Unfortunately, the published literature abounds in ambiguous and difficult to interpret EA values for complex heavy systems, particularly for the experimentally difficult to handle radioactive actinide atoms. Entirely new in the field of electron-cluster/fullerene collisions, the Regge-pole method has been benchmarked on the measured EAs of atomic Au and Pt as well as of C60 and C70 fullerene molecules yielding an outstanding agreement. The method requires no assistance whatsoever from either experiment or other theory to accomplish the remarkable feat. Indeed, very recently, it has been demonstrated for the first time that the ground state anionic BEs extracted from our Regge-pole calculated elastic scattering TCSs for C20 through C92 fullerenes matched excellently the measured EAs for these fullerene molecules.

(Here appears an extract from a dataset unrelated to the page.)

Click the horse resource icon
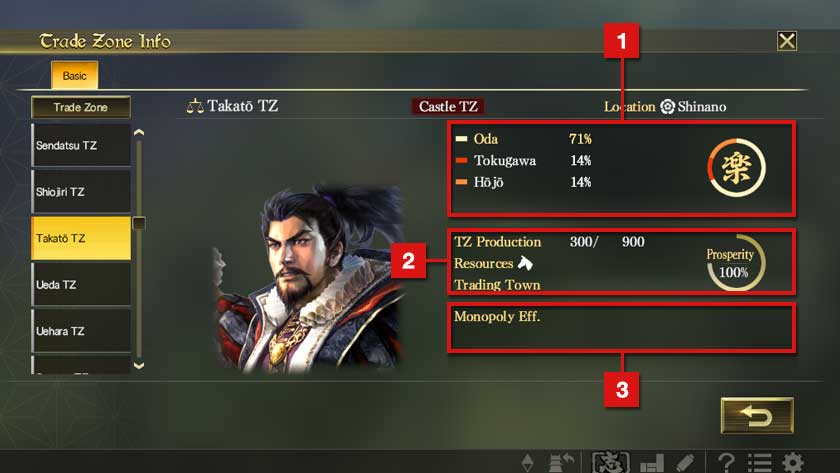 [x=525, y=263]
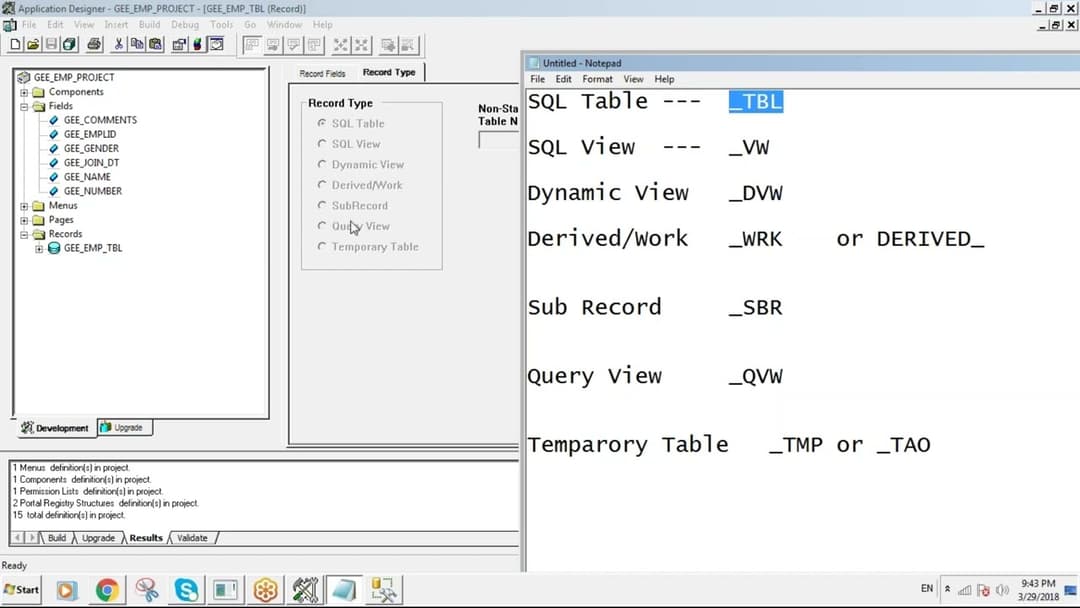Open Skype from the taskbar
The image size is (1080, 608).
click(x=186, y=590)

This is an unprecedented theoretical achievement; existing theoretical calculations are still struggling to go beyond the C60 fullerene because the EAs are at the heart of the fullerene shell model potentials.

In our research, the characteristic R-T minima, shape resonances and the ground, metastable and excited anionic BEs are extracted from the calculated TCSs for complex heavy systems, focusing mainly on the ground state anionic BEs. In the process, the following have been exposed and elucidated: 1) Novel mechanism for creating long-lived metastable atomic negative ions by exploiting the orbital collapse mechanism in the lanthanide and actinide atoms, impacting significantly the polarization interaction; 2) Manifestation of polarization-induced fullerene-like behaviour in the TCSs for the large actinide atoms Pu and Lr due to the size effects; 3) Multiple functionalisation of large fullerene molecules through the rich negative ion resonances in their TCSs; and 4) Effective use of Regge Trajectories to probe electron attachment at the fundamental level in multi-electron systems. They are also used to delineate and identify ground, metastable and excited states negative ion formation through the anionic BEs. And importantly, these Trajectories are essential in assessing the role of relativity in the TCSs calculation.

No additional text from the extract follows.